Combined Histomorphologic and Immunohistochemical Phenotype to Predict the Presence of Vascular Invasion in Colon Cancer

Abstract

Vascular invasion is an adverse prognostic factor in colorectal cancer and often is considered an indication for systemic adjuvant therapy. The aim of this study was to develop a predictive model of vascular invasion in a large cohort of colon cancers with use of tumor-related features and immunohistochemical analysis of protein markers. A tissue microarray including 427 colon cancers was evaluated for 14 immunohistochemical protein markers.

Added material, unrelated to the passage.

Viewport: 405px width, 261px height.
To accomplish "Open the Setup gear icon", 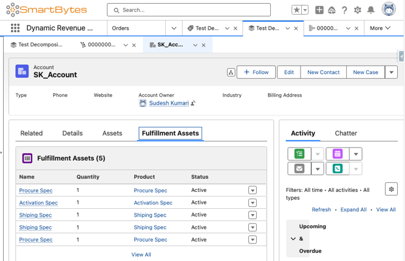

Complete data on pT, pN, tumor grade, tumor border configuration, vascular invasion, and tumor diameter were available. Classification and regression tree analysis was performed. The presence of vascular invasion independently predicted adverse outcome (P < 0.001; hazard ratio = 1.52 (1.3 to 1.8)) and decreased survival from 49.0 to 19.0 months (P < 0.001) even in lymph node-positive patients. Tumor border configuration, Ki67, urokinase plasminogen activator receptor, and Raf-1 kinase inhibitor protein expression were predictive of vascular invasion. The cross-validated misclassification rate was 23.7 percent indicating a significant predictive accuracy of this model. Tumor border configuration, Ki67, urokinase plasminogen activator receptor, and Raf-1 kinase inhibitor protein immunohistochemistry are highly predictive of vascular invasion and may play a decisive role in individualizing adjuvant treatment.